A estratégia da oposição era alongar ao máximo a sessão, mas a base do governo conseguiu o quórum necessário para votação logo depois de meio-dia, quando foi aprovado o encerramento das discussões.
No período da tarde, houve tumulto na sessão. Deputados da base e da oposição trocaram empurrões após provocação de Wladimir Costa (SD-PA), aliado de Temer. Pouco antes, ele já havia criado uma confusão no plenário, ao fazer um pronunciamento com ofensas dirigidas à oposição.

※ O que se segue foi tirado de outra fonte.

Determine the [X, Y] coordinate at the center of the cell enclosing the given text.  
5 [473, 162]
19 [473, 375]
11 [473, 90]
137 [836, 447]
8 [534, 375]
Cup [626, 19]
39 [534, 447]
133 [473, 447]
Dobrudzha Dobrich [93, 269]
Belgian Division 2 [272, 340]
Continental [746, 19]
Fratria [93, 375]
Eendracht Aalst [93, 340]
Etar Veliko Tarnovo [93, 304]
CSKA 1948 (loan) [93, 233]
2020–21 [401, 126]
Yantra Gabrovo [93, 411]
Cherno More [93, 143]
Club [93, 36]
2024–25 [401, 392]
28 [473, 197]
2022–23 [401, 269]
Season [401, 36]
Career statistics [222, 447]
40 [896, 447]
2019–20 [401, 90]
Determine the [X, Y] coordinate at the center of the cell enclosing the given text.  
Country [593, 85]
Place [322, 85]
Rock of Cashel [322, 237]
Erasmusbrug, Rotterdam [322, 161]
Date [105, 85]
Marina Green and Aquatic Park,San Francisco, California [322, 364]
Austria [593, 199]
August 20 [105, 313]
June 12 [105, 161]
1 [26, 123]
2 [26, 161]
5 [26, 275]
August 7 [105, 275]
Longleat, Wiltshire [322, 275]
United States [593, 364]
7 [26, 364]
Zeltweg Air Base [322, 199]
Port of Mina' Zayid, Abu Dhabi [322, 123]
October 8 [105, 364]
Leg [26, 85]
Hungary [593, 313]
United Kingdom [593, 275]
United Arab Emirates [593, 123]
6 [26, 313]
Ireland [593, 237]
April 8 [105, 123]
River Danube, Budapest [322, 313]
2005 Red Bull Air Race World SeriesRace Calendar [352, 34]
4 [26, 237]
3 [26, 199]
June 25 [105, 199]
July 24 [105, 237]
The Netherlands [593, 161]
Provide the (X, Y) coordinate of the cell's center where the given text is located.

A votação começou às 18h19 por chamada nominal e de forma alternada entre estados do Norte e do Sul.
Após ouvir o nome, o deputado ia ao microfone e dizia "sim", se favorável ao relatório de Abi-Ackel (que recomenda a rejeição da denúncia); "não", se quisesse o prosseguimento do caso para o Supremo; ou "abstenção".
Denúncia
Com base nas delações premiadas de executivos do grupo J&F, que controla a JBS, o procurador-geral da República, Rodrigo Janot, denunciou Temer ao STF pelo crime de corrupção passiva. Esta é a primeira vez que um presidente da República é denunciado à Corte no exercício do mandato.
ESPECIAL G1: OS INDÍCIOS CONTRA TEMER


Por se tratar do presidente da República, a denúncia só pode ter continuidade no Supremo se recebesse autorização da Câmara.
Segundo a defesa do presidente, Temer não cometeu crime e a acusação do Ministério Público é baseada em suposições. Além disso, o próprio presidente já afirmou avaliar a denúncia da PGR como uma "injustiça que se faz com o Brasil".
Articulações
Desde a apresentação pelo procurador-geral da República, Rodrigo Janot, em 26 de junho, o governo vinha articulando para que a denúncia fosse derrubada.

Na Comissão de Constituição e Justiça (CCJ) responsável por emitir parecer sobre as acusações, o Palácio do Planalto patrocinou uma série de substituições de integrantes.
O resultado do troca-troca no colegiado foi a rejeição do parecer do deputado Sergio Zveiter (PMDB-RJ), que recomendava a instauração do processo contra Temer no Poder Judiciário. No lugar, foi aprovado o relatório de Paulo Abi-Ackel (PSDB-MG), indicando o arquivamento da denúncia.
No período em que se aproximou a análise da denúncia pelos deputados, o governo federal também ampliou a liberação de emendas parlamentares. Levantamento da ONG Contas Abertas mostrou que somente nas três primeiras semanas de julho foram liberados R$ 2,11 bilhões, mesmo valor de todo o período entre janeiro e junho.

Deputados da oposição chegaram a acionar a Procuradoria Geral da República para que o aumento da liberação de verbas fosse investigado.
Próximos passos
Com a rejeição, a denúncia ficará parada no Supremo, e o caso só poderá ser retomado quando Temer deixar a Presidência, momento em que já não será mais necessária autorização de um órgão externo para que o Judiciário acolha a denúncia e abra o processo.
Quando Temer estiver fora da Presidência e sem o chamado foro privilegiado, caberá a um juiz de primeira instância analisar a denúncia. Tal procedimento costuma ser mais rápido e simples, já que a decisão é individual. O juiz será designado pelo STF, após avaliação de onde teria ocorrido o delito.

Assim como no STF, não existe na primeira instância um prazo definido para a instrução criminal e o julgamento final.